22 April 2007
Long story short, we ended up with two degus. I say "long story short" because it's always something - we see a wounded critter, someone tells us about a wounded critter, etc. But if this were a film, the action would start here, where I say it does. I'll give you a few lines of exposition for the past if you think it will help, but after that, you're on your own: We found a wounded degu at the petshop, rescued him before he could be "destroyed", went back to the shop to get his brother (because degus are very social and should never be alone), then brought them home, and put them in a lovely cage.
Within hours, they had eaten their way out of the cage.
So we got another cage.
Overnight, they'd eaten their way out of that.
So we got another cage, thinking this one was foolproof, but the "fools" turned out to be us, and once again they tunnelled out.
Here's a tip to you if you should ever get a couple of degus: Don't keep them in plastic bottomed cages. You might innocently think, like us, there's nowhere on this one they can get leverage for that first bite, but you will be wrong, my friend.
I found out they had escaped the latest cage when my cat Angelo was going crazy in the hallway. I soon saw that he was chasing Pepito and I interviened. I rescued Pepito, gave him a lecture, then locked him in the bathroom. Then I found Chico cowering on a bookshelf between a Noam Chomsky book and a thesaurus (good place to be), so I grabbed him. He was actually shaking in my hand. And, as you can see by the photo, Degu's are cute little fuckers. I was overwhelmed with the need to comfort him. I went to pet his little head as I said, there there little guy, it's OK, when KAPOW!
He bit the fuck out of me. Right between the thumb and forefinger in that muscle that they tell you to massage when you've got a migraine. And not just in the muscle, but right through the muscle. The guy had been sharpening his teeth on several cages and my hand was like nothing to him. Chico made his point, and I discovered exactly how loud a person can scream the word "Fuck". The pain was so intense that it was almost intellectually interesting. I found myself outside my own body with a labcoat and a clipboard saying, that really is significant.
I cleaned the wound, bandaged it, then proceeded to comfort myself with alcohol. I got so drunk that I fell asleep which was exactly the effect I wanted.
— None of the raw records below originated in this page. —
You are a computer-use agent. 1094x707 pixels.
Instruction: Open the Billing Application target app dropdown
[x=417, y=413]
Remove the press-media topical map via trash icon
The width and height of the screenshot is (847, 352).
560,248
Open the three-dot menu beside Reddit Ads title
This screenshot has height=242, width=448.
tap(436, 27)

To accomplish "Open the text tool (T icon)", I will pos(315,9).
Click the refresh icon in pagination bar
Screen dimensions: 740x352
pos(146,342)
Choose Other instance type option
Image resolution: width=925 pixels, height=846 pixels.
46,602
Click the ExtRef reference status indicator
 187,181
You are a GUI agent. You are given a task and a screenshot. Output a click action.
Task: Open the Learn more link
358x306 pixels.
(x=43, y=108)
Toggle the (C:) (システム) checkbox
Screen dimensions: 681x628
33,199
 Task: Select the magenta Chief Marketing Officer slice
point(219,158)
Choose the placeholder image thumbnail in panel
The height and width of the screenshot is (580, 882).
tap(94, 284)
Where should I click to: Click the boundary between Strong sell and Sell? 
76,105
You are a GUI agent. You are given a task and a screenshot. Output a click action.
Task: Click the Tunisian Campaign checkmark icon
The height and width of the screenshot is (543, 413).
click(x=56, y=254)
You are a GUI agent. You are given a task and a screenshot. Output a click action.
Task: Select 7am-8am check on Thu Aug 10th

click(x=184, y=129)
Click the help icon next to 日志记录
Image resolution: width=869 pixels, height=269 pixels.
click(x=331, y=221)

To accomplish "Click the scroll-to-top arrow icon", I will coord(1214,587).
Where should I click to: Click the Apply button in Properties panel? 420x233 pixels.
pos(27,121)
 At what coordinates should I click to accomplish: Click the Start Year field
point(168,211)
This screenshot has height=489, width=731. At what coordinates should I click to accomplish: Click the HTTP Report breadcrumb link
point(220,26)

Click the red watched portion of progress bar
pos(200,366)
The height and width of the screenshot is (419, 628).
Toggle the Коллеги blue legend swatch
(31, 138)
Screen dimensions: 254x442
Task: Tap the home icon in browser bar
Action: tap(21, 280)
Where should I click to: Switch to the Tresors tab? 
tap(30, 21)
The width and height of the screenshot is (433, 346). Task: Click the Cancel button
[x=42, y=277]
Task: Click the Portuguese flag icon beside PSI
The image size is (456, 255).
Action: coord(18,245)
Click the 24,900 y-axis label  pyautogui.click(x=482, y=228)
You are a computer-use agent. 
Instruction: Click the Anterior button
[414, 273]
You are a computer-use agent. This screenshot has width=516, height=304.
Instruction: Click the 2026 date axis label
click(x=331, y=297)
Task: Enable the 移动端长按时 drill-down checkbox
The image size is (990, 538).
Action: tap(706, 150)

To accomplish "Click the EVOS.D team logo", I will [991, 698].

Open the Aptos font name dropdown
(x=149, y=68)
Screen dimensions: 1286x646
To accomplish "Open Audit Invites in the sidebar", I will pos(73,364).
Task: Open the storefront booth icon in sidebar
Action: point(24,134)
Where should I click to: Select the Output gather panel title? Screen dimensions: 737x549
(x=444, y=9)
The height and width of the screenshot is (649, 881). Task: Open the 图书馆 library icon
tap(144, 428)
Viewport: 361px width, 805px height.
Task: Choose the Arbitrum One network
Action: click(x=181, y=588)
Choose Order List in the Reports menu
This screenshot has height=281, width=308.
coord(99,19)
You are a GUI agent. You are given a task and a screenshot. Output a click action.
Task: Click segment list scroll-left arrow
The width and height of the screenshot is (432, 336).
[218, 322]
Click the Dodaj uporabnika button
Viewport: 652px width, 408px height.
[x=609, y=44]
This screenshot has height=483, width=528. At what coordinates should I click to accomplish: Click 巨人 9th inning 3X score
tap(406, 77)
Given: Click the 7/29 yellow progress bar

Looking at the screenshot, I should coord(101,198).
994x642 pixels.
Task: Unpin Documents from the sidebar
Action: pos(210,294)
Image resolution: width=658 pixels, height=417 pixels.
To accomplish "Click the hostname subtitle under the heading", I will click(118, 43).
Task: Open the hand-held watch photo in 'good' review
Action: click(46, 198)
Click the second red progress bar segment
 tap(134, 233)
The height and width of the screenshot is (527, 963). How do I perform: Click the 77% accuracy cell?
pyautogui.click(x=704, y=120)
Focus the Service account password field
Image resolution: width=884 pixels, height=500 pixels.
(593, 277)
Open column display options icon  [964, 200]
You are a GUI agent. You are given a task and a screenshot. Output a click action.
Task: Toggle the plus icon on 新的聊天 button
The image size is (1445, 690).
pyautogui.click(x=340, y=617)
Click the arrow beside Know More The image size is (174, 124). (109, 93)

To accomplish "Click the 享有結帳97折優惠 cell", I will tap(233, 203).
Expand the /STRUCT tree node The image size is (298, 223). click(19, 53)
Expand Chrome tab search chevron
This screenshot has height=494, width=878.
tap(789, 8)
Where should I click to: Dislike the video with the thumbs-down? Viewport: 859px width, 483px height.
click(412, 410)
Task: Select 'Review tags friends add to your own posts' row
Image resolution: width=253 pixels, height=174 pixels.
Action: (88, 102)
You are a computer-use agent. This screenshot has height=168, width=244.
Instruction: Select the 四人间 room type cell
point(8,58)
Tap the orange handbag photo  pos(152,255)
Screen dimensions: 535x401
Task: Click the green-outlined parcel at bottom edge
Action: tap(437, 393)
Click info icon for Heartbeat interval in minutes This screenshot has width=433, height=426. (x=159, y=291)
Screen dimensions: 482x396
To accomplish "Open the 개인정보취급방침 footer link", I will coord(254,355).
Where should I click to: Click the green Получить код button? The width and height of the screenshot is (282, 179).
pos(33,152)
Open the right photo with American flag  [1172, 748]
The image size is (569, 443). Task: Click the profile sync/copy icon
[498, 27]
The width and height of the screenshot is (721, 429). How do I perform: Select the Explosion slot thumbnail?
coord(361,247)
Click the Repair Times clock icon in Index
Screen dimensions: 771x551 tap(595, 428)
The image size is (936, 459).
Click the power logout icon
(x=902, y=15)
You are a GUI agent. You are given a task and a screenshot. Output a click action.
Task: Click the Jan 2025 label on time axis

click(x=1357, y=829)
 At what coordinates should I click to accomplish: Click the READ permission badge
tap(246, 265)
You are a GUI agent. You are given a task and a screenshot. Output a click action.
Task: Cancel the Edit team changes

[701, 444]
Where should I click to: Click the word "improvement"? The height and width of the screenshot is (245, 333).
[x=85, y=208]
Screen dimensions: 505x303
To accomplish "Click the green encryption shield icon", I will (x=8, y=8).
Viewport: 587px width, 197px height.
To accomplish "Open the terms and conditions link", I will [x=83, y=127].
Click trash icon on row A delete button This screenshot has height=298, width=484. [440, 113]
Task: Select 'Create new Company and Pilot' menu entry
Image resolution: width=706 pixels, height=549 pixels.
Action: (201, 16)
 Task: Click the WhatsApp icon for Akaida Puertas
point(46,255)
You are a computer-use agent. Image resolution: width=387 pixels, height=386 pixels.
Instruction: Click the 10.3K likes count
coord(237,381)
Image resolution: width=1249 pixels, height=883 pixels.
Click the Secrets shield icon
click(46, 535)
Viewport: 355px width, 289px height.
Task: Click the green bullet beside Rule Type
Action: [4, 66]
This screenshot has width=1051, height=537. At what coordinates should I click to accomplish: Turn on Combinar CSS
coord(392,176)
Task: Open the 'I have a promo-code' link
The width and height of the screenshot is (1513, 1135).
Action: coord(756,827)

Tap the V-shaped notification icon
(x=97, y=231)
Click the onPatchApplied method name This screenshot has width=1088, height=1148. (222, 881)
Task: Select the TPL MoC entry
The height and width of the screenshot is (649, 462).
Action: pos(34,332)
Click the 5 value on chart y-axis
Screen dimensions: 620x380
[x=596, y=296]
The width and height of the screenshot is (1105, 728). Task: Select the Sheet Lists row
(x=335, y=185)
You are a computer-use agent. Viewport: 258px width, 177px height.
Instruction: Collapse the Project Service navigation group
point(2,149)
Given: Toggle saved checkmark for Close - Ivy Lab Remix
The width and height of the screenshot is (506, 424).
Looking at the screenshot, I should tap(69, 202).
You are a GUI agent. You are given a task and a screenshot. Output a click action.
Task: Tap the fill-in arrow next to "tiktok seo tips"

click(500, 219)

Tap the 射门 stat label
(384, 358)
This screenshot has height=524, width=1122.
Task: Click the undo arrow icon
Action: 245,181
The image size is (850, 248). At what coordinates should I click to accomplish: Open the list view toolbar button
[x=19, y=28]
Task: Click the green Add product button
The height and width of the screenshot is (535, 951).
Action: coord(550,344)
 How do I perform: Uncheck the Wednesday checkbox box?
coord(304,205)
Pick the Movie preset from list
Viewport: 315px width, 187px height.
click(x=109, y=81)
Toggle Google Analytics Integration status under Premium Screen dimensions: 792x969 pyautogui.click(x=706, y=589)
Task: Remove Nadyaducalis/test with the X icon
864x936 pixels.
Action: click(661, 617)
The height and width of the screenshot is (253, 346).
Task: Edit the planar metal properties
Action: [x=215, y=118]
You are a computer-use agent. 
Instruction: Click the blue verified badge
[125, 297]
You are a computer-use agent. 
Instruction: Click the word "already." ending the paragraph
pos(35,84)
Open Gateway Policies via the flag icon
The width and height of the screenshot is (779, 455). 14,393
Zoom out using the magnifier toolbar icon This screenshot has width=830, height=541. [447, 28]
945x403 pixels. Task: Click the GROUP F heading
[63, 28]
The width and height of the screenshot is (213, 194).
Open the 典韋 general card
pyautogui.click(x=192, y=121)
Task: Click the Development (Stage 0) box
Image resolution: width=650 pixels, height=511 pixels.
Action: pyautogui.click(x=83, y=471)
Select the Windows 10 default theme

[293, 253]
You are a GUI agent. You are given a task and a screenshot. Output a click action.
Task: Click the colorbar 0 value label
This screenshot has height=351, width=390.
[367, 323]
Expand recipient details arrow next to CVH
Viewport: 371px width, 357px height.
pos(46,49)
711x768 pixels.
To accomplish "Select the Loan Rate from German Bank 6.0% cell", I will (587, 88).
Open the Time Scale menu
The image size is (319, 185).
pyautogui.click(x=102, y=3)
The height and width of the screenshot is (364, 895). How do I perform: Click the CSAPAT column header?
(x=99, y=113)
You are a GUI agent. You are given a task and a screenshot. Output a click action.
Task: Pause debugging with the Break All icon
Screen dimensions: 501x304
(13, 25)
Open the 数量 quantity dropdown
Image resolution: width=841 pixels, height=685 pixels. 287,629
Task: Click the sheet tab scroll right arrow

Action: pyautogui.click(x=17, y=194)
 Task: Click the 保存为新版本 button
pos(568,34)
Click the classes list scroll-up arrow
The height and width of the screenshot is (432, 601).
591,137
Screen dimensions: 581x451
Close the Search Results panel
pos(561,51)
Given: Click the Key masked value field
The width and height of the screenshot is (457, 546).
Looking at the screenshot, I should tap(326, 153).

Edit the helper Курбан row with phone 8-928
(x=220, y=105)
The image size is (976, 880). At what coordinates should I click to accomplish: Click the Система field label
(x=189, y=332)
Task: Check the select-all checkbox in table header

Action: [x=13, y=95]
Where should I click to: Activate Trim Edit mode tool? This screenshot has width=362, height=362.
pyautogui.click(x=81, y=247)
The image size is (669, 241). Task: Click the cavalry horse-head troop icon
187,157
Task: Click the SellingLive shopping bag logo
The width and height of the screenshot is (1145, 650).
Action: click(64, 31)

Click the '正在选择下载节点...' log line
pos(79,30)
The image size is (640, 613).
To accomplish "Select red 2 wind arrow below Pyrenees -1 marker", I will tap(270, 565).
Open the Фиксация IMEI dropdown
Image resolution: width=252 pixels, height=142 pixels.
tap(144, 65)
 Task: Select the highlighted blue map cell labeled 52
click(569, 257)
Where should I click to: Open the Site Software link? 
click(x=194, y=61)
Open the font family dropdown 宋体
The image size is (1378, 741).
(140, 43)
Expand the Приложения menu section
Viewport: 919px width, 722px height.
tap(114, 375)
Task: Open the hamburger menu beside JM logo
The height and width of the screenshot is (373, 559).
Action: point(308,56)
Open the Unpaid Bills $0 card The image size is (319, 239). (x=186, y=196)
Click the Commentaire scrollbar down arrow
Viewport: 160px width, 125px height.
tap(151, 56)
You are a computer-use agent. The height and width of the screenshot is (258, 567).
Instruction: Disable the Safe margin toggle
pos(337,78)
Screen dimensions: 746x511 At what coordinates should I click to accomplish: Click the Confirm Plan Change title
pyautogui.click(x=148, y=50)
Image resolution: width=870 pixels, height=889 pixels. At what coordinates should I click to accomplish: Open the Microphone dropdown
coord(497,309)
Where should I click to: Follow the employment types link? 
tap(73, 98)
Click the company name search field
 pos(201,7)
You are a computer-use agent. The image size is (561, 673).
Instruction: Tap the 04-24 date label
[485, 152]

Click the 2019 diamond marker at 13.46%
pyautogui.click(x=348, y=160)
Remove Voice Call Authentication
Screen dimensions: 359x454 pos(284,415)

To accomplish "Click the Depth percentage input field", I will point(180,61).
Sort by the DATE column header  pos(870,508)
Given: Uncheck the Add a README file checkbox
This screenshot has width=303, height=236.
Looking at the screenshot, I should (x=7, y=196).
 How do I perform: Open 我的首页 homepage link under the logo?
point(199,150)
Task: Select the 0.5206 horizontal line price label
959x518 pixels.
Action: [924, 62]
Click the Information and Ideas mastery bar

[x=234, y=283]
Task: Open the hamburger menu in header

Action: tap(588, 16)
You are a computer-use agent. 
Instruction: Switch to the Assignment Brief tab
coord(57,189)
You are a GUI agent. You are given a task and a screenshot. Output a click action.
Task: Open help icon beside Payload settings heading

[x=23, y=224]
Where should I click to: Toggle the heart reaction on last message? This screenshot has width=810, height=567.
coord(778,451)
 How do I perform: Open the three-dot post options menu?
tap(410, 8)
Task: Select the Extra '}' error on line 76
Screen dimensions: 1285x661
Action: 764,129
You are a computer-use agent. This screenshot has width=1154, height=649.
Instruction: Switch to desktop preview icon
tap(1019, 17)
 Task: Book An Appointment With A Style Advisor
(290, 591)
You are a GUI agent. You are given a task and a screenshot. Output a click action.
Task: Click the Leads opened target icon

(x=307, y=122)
Then here's what happened: A few days later, which happens to be yesterday, everything started hurting. Not just the wound,but also my hand and then my whole arm. And here's what I learned folks: Apparently getting bit by a critter can infect everything. Even if that critter is really cute. And furthermore, apparently when you are bitten by a critter, you're supposed to go right to the doctor, especially when that bite causes enough bloodloss to thoroughly trash two towells, and apparently when you work with animals, as I have done for years, you're supposed to know all this stuff and you're supposed to be current on your tetanus vaccinations. I have been apprised of this fact on numerous occasions in numerous animal sanctuaries in numerous languages, but have always brushed off their medical advice with yeah, yeah, I had a tetanus vaccination; and yeppers, I did. In 1985. that's what happens as you get older. All the years sort of meld into one, and next thing you know, you're in Belgian hospital having needles jabbed into you.